Supplied text:
====

BONES AND ALL (2022)

December 15, 2022

Greetings again from the darkness. Given the onslaught of Zombie movies over this past decade, the release of a film about first love between two fine young cannibals barely raises an eyebrow in regards to subject matter. However, when the film is directed by Luca Guadagnino, the man behind such films as CALL ME BY YOUR NAME (2017) and I AM LOVE (2007), well the interest level is quickly piqued, as we know the approach will be one that’s unique. David Kajganich, who collaborated with Guadagnino on SUSPIRIA (2018) and A BiGGER SPLASH (2015), adapted this screenplay from the 2016 novel by Camille DeAngelis.

Maren (a terrific Taylor Russell, WAVES, 2019) lives in a Virginia trailer park with her father (Andre Holland). He’s extremely protective of her and even locks her in the bedroom at night. The one time she sneaks out to meet some friends at a sleepover, her gruesome actions clue us in to the reason dad worries so much. Soon after, dad deserts Maren, leaving only some cash, her birth certificate, and a cassette tape he recorded detailing all he knows about her past and her rare disorder (a need to feed on human flesh). We get to listen to the cassette right along with Maren, which gives us the background we need to follow along.

====

Material provided:
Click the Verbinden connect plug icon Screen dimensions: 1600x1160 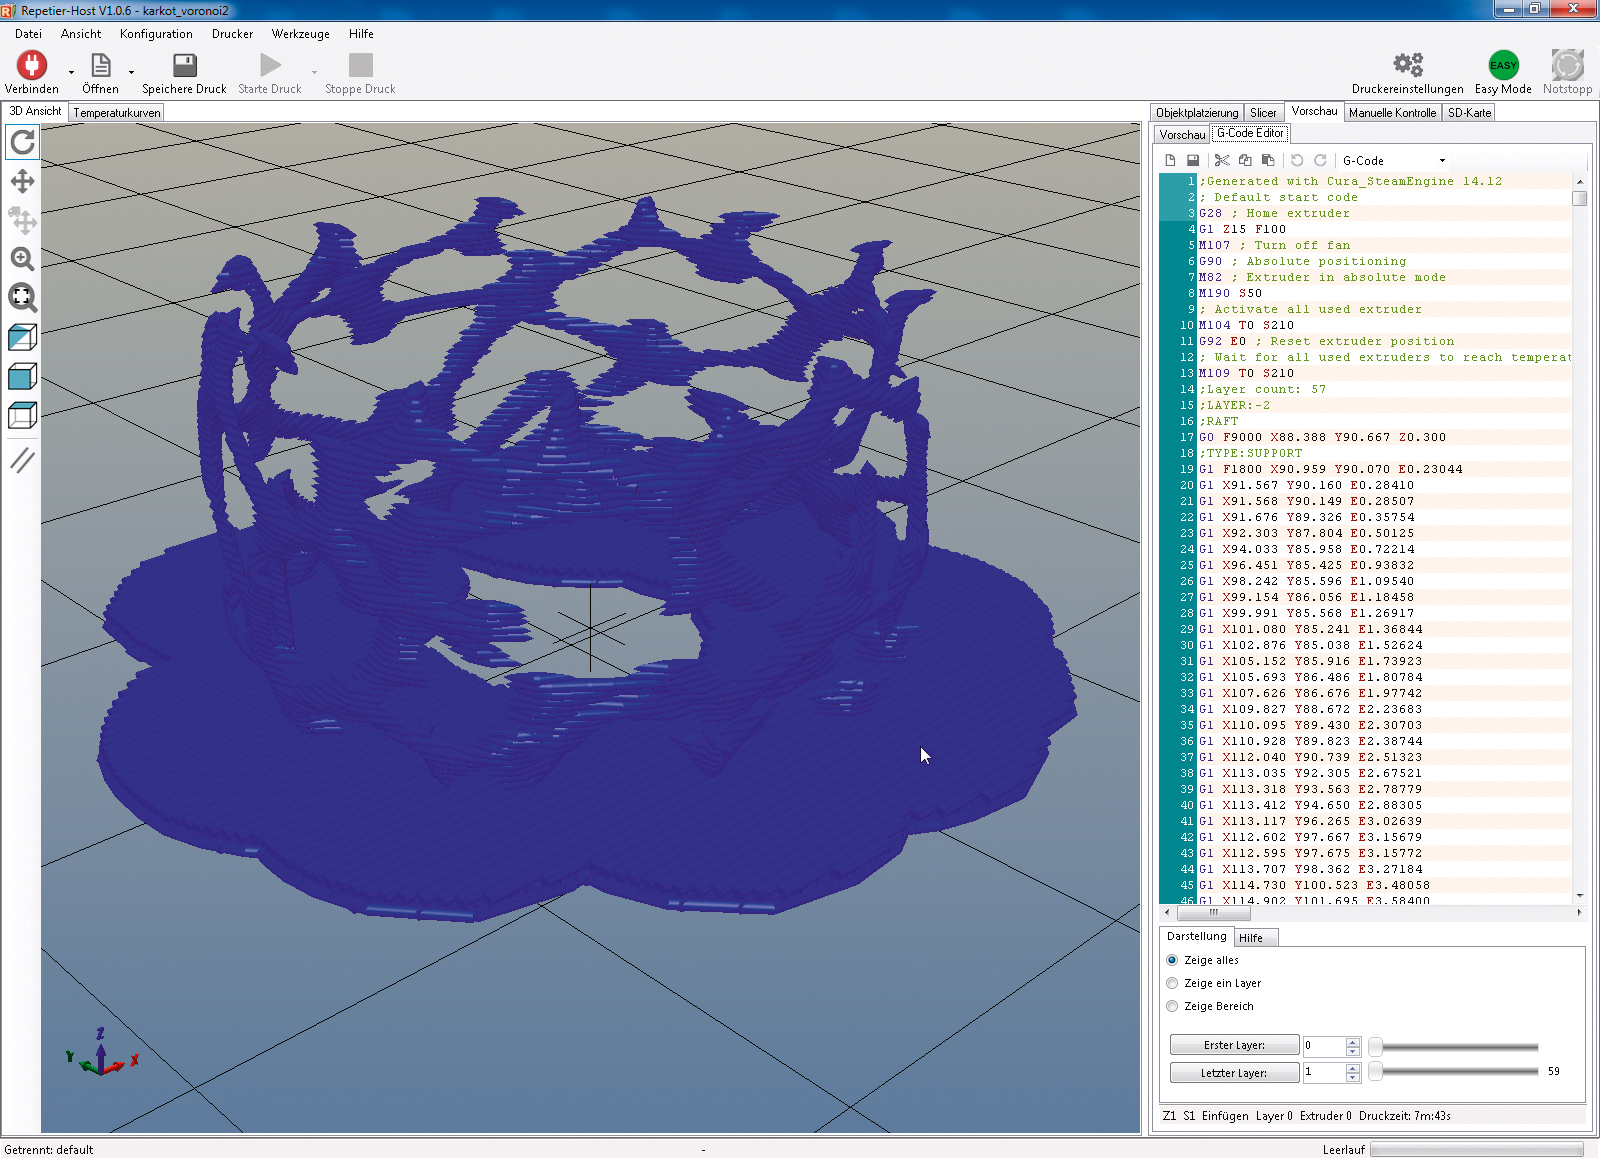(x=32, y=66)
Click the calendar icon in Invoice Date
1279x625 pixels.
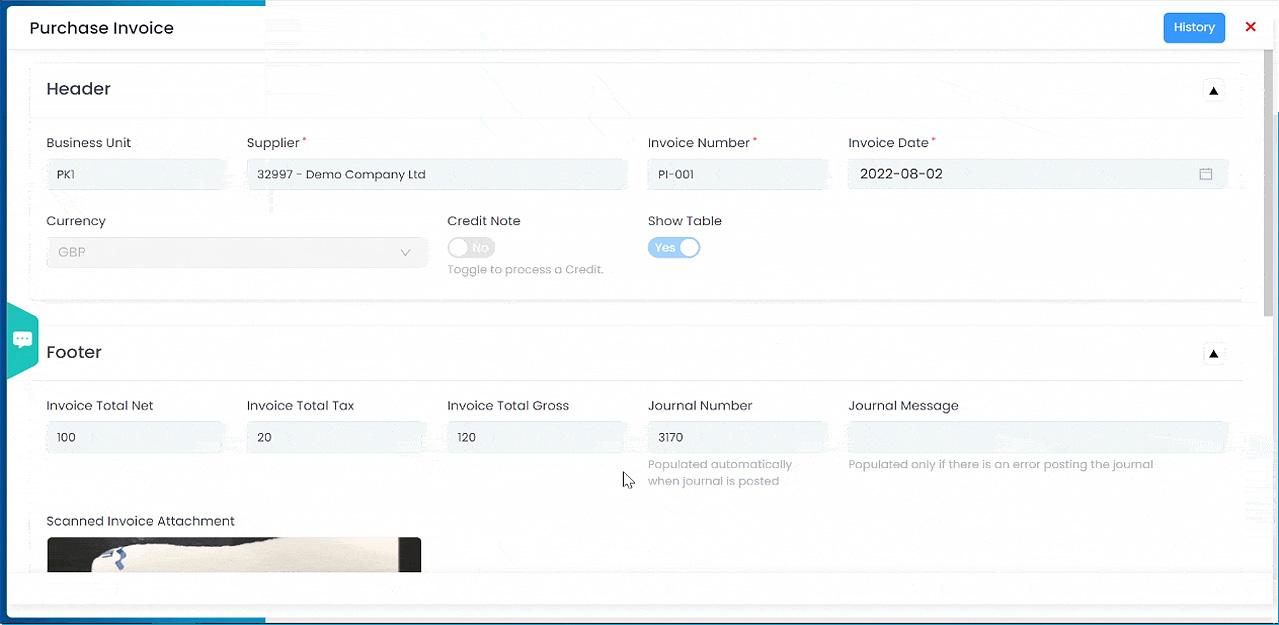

====

The request: Reproduce everything in the Bones and All review from "BONES AND ALL (2022)" down to "by Camille DeAngelis.".

Final result:
BONES AND ALL (2022)

December 15, 2022

Greetings again from the darkness. Given the onslaught of Zombie movies over this past decade, the release of a film about first love between two fine young cannibals barely raises an eyebrow in regards to subject matter. However, when the film is directed by Luca Guadagnino, the man behind such films as CALL ME BY YOUR NAME (2017) and I AM LOVE (2007), well the interest level is quickly piqued, as we know the approach will be one that’s unique. David Kajganich, who collaborated with Guadagnino on SUSPIRIA (2018) and A BiGGER SPLASH (2015), adapted this screenplay from the 2016 novel by Camille DeAngelis.